Corbyn made the pledge at the Royal College of Nursing annual conference as he outlined the Labour Party’s ‘New Deal for the NHS’. Corbyn declared: ‘Today we are pledging an extra £7.4 billion a year for the NHS throughout the next Parliament, including £2 billion annually to modernise buildings and IT systems.’

Dr Mark Porter, British Medical Association council chair, responded: ‘The NHS is chronically understaffed and underfunded, so the promise of additional investment is desperately needed. It is important to remember, however, that the funding gap in the NHS will soon hit £30bn a year.

‘This is having a devastating impact on patients who are facing unacceptably long delays in care, and staff who are working under impossible conditions in an NHS at breaking point. The NHS is currently bearing the brunt of cyber-attacks due to reliance on obsolete software – another example of the effect of cutting investment to the bone, and a serious wake up call for politicians to the risks of starving the NHS of necessary funding.

‘Doctors are calling on the next government to, as a minimum, bring spending on the NHS in line with other European countries, which would see it rise by more than £10bn a year. This is will only go some way to plugging the enormous funding gap however, and if the NHS is to survive, it needs credible and sustainable plans to deliver the fully funded and supported NHS that staff want and patients deserve.’

The BMA notes that NHS England’s ‘Five Year Forward View estimates that the NHS in England is heading for a mismatch between resources and patient needs of nearly £30 billion a year by 2020/21. It suggests that to close the gap, the NHS needs to achieve efficiency gains of 2% to 3% each year combined with staged funding increases close to “flat real per person”. This has been interpreted as a funding increase of £8 billion and annual efficiency savings of £22 billion.’
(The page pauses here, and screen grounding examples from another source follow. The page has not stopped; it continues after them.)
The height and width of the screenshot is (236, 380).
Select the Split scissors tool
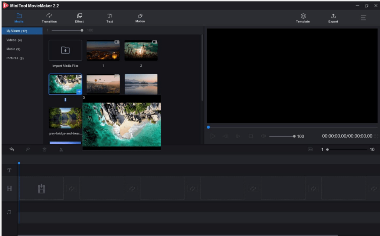click(x=61, y=149)
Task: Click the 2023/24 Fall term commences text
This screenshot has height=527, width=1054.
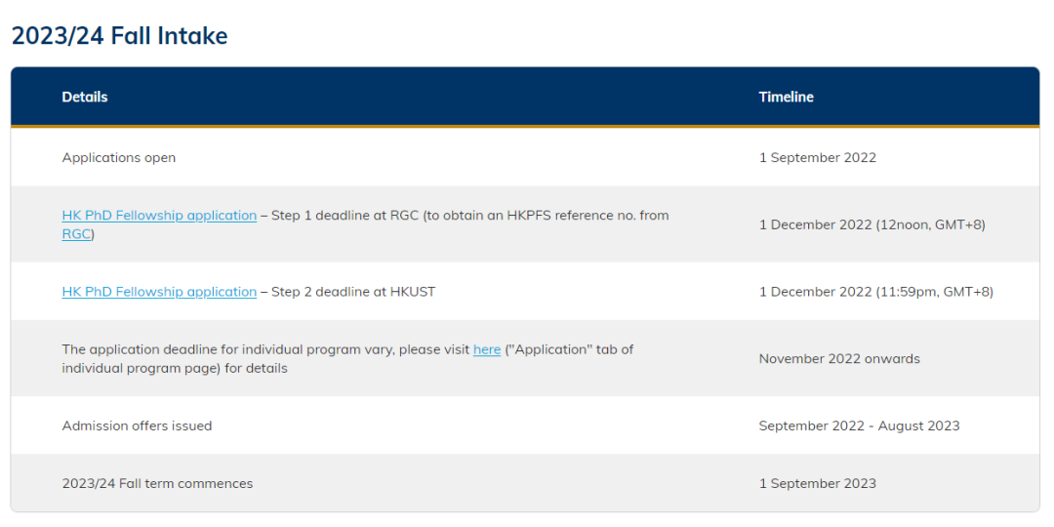Action: pos(157,483)
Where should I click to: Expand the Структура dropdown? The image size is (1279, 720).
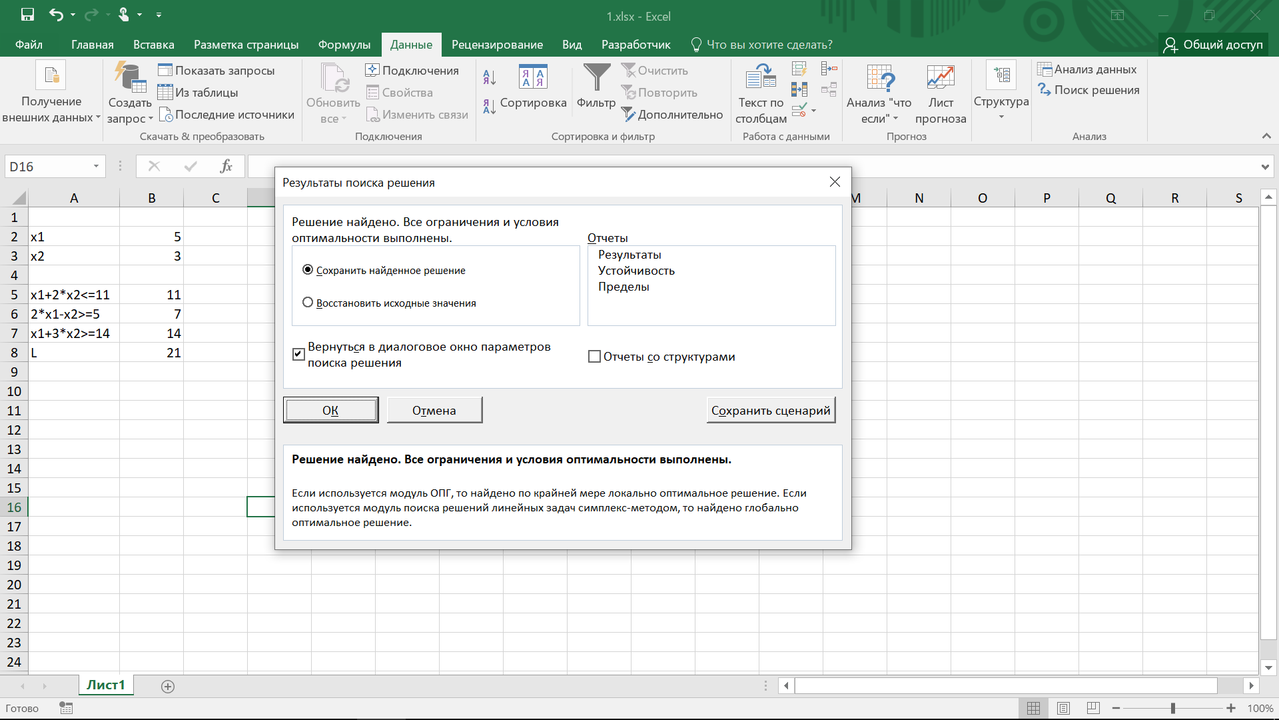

BMA leader Porter has welcomed the RCN ‘summer of protests’ and threat of industrial action over the NHS 1% pay cap. Porter said on Sunday: ‘Year after year of real-terms pay cuts have had a damaging impact on the morale of frontline NHS staff.

‘Ongoing pay restraint has seen doctors’ pay fall by up to 17% in recent years, leading to staff shortages and impacting on patient care, and doctors across the country will agree with the very strong message sent today by nurses, that the pay cap is unfair, unacceptable and must be lifted.’